Word for word, restate every line of the listing that follows.

*** Begin section ***

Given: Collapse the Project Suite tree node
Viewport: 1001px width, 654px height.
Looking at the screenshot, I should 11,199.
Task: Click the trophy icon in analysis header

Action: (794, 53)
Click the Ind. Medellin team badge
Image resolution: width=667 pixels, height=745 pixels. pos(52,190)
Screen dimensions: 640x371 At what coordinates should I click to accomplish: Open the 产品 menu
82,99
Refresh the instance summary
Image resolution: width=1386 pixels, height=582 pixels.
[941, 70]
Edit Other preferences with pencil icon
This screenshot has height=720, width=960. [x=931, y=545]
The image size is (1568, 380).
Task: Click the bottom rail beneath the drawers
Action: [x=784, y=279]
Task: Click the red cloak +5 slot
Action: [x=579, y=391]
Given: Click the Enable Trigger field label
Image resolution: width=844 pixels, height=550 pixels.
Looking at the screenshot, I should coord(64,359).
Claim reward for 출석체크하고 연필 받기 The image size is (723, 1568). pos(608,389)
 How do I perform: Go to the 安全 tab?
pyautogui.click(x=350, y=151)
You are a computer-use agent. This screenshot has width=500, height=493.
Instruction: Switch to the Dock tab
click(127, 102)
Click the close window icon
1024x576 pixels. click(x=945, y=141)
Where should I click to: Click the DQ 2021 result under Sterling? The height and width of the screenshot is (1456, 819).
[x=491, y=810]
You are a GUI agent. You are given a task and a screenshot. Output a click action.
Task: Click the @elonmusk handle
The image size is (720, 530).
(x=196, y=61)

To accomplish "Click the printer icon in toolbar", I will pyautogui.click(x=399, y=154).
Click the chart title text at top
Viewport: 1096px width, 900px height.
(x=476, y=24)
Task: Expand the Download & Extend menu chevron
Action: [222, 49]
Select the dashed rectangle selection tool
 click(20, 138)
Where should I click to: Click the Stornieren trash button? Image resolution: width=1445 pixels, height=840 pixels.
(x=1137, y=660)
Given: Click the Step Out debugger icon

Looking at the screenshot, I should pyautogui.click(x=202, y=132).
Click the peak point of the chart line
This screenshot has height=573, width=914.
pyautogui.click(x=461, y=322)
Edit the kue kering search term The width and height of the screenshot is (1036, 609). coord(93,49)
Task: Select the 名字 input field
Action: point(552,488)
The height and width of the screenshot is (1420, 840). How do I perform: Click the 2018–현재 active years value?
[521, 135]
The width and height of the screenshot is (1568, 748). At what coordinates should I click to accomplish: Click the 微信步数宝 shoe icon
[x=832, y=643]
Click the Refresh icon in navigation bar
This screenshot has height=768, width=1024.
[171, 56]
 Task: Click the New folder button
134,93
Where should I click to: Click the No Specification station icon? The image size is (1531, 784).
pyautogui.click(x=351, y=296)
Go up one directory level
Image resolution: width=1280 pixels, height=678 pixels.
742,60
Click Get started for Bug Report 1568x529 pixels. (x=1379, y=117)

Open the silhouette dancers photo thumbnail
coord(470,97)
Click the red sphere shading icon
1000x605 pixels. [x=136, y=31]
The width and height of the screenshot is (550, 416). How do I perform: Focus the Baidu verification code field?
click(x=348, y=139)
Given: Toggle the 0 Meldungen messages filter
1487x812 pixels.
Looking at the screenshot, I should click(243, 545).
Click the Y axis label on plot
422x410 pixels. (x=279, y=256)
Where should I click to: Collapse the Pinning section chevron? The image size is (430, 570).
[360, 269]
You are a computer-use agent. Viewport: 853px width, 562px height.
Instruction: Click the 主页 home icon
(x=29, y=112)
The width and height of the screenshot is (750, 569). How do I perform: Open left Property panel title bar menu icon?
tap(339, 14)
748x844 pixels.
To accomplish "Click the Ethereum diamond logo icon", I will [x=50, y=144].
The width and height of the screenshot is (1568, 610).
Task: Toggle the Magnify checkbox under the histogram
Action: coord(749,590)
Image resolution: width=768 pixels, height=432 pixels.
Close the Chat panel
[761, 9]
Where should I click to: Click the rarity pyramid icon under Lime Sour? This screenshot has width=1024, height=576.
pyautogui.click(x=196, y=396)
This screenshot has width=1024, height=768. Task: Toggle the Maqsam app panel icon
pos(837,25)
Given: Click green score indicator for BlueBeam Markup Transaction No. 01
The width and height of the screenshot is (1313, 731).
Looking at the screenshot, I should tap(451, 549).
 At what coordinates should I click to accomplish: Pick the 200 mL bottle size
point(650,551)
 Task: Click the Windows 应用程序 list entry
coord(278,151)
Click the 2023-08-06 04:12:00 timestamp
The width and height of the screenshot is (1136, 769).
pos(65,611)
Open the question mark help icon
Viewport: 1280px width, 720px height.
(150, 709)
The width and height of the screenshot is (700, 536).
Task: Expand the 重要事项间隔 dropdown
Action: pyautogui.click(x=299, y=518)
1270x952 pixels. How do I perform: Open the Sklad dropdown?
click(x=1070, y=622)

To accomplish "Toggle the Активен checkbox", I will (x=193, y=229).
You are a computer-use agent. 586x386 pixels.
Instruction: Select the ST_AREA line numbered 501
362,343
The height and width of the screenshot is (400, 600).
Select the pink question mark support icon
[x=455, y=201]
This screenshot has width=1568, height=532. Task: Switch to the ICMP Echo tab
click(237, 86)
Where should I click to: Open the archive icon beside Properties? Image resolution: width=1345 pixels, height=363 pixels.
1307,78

*** End section ***

ANSWER FOR THE TASK:
Given: Collapse the Project Suite tree node
Viewport: 1001px width, 654px height.
Looking at the screenshot, I should 11,199.
Task: Click the trophy icon in analysis header

Action: (794, 53)
Click the Ind. Medellin team badge
Image resolution: width=667 pixels, height=745 pixels. pos(52,190)
Screen dimensions: 640x371 At what coordinates should I click to accomplish: Open the 产品 menu
82,99
Refresh the instance summary
Image resolution: width=1386 pixels, height=582 pixels.
[941, 70]
Edit Other preferences with pencil icon
This screenshot has height=720, width=960. [x=931, y=545]
The image size is (1568, 380).
Task: Click the bottom rail beneath the drawers
Action: [x=784, y=279]
Task: Click the red cloak +5 slot
Action: [x=579, y=391]
Given: Click the Enable Trigger field label
Image resolution: width=844 pixels, height=550 pixels.
Looking at the screenshot, I should coord(64,359).
Claim reward for 출석체크하고 연필 받기 The image size is (723, 1568). pos(608,389)
 How do I perform: Go to the 安全 tab?
pyautogui.click(x=350, y=151)
You are a computer-use agent. This screenshot has width=500, height=493.
Instruction: Switch to the Dock tab
click(127, 102)
Click the close window icon
1024x576 pixels. click(x=945, y=141)
Where should I click to: Click the DQ 2021 result under Sterling? The height and width of the screenshot is (1456, 819).
[x=491, y=810]
You are a GUI agent. You are given a task and a screenshot. Output a click action.
Task: Click the @elonmusk handle
The image size is (720, 530).
(x=196, y=61)

To accomplish "Click the printer icon in toolbar", I will pyautogui.click(x=399, y=154).
Click the chart title text at top
Viewport: 1096px width, 900px height.
(x=476, y=24)
Task: Expand the Download & Extend menu chevron
Action: [222, 49]
Select the dashed rectangle selection tool
 click(20, 138)
Where should I click to: Click the Stornieren trash button? Image resolution: width=1445 pixels, height=840 pixels.
(x=1137, y=660)
Given: Click the Step Out debugger icon

Looking at the screenshot, I should pyautogui.click(x=202, y=132).
Click the peak point of the chart line
This screenshot has height=573, width=914.
pyautogui.click(x=461, y=322)
Edit the kue kering search term The width and height of the screenshot is (1036, 609). coord(93,49)
Task: Select the 名字 input field
Action: point(552,488)
The height and width of the screenshot is (1420, 840). How do I perform: Click the 2018–현재 active years value?
[521, 135]
The width and height of the screenshot is (1568, 748). At what coordinates should I click to accomplish: Click the 微信步数宝 shoe icon
[x=832, y=643]
Click the Refresh icon in navigation bar
This screenshot has height=768, width=1024.
[171, 56]
 Task: Click the New folder button
134,93
Where should I click to: Click the No Specification station icon? The image size is (1531, 784).
pyautogui.click(x=351, y=296)
Go up one directory level
Image resolution: width=1280 pixels, height=678 pixels.
742,60
Click Get started for Bug Report 1568x529 pixels. (x=1379, y=117)

Open the silhouette dancers photo thumbnail
coord(470,97)
Click the red sphere shading icon
1000x605 pixels. [x=136, y=31]
The width and height of the screenshot is (550, 416). How do I perform: Focus the Baidu verification code field?
click(x=348, y=139)
Given: Toggle the 0 Meldungen messages filter
1487x812 pixels.
Looking at the screenshot, I should click(243, 545).
Click the Y axis label on plot
422x410 pixels. (x=279, y=256)
Where should I click to: Collapse the Pinning section chevron? The image size is (430, 570).
[360, 269]
You are a computer-use agent. Viewport: 853px width, 562px height.
Instruction: Click the 主页 home icon
(x=29, y=112)
The width and height of the screenshot is (750, 569). How do I perform: Open left Property panel title bar menu icon?
tap(339, 14)
748x844 pixels.
To accomplish "Click the Ethereum diamond logo icon", I will [x=50, y=144].
The width and height of the screenshot is (1568, 610).
Task: Toggle the Magnify checkbox under the histogram
Action: coord(749,590)
Image resolution: width=768 pixels, height=432 pixels.
Close the Chat panel
[761, 9]
Where should I click to: Click the rarity pyramid icon under Lime Sour? This screenshot has width=1024, height=576.
pyautogui.click(x=196, y=396)
This screenshot has width=1024, height=768. Task: Toggle the Maqsam app panel icon
pos(837,25)
Given: Click green score indicator for BlueBeam Markup Transaction No. 01
The width and height of the screenshot is (1313, 731).
Looking at the screenshot, I should tap(451, 549).
 At what coordinates should I click to accomplish: Pick the 200 mL bottle size
point(650,551)
 Task: Click the Windows 应用程序 list entry
coord(278,151)
Click the 2023-08-06 04:12:00 timestamp
The width and height of the screenshot is (1136, 769).
pos(65,611)
Open the question mark help icon
Viewport: 1280px width, 720px height.
(150, 709)
The width and height of the screenshot is (700, 536).
Task: Expand the 重要事项间隔 dropdown
Action: pyautogui.click(x=299, y=518)
1270x952 pixels. How do I perform: Open the Sklad dropdown?
click(x=1070, y=622)

To accomplish "Toggle the Активен checkbox", I will (x=193, y=229).
You are a computer-use agent. 586x386 pixels.
Instruction: Select the ST_AREA line numbered 501
362,343
The height and width of the screenshot is (400, 600).
Select the pink question mark support icon
[x=455, y=201]
This screenshot has width=1568, height=532. Task: Switch to the ICMP Echo tab
click(237, 86)
Where should I click to: Open the archive icon beside Properties? Image resolution: width=1345 pixels, height=363 pixels.
1307,78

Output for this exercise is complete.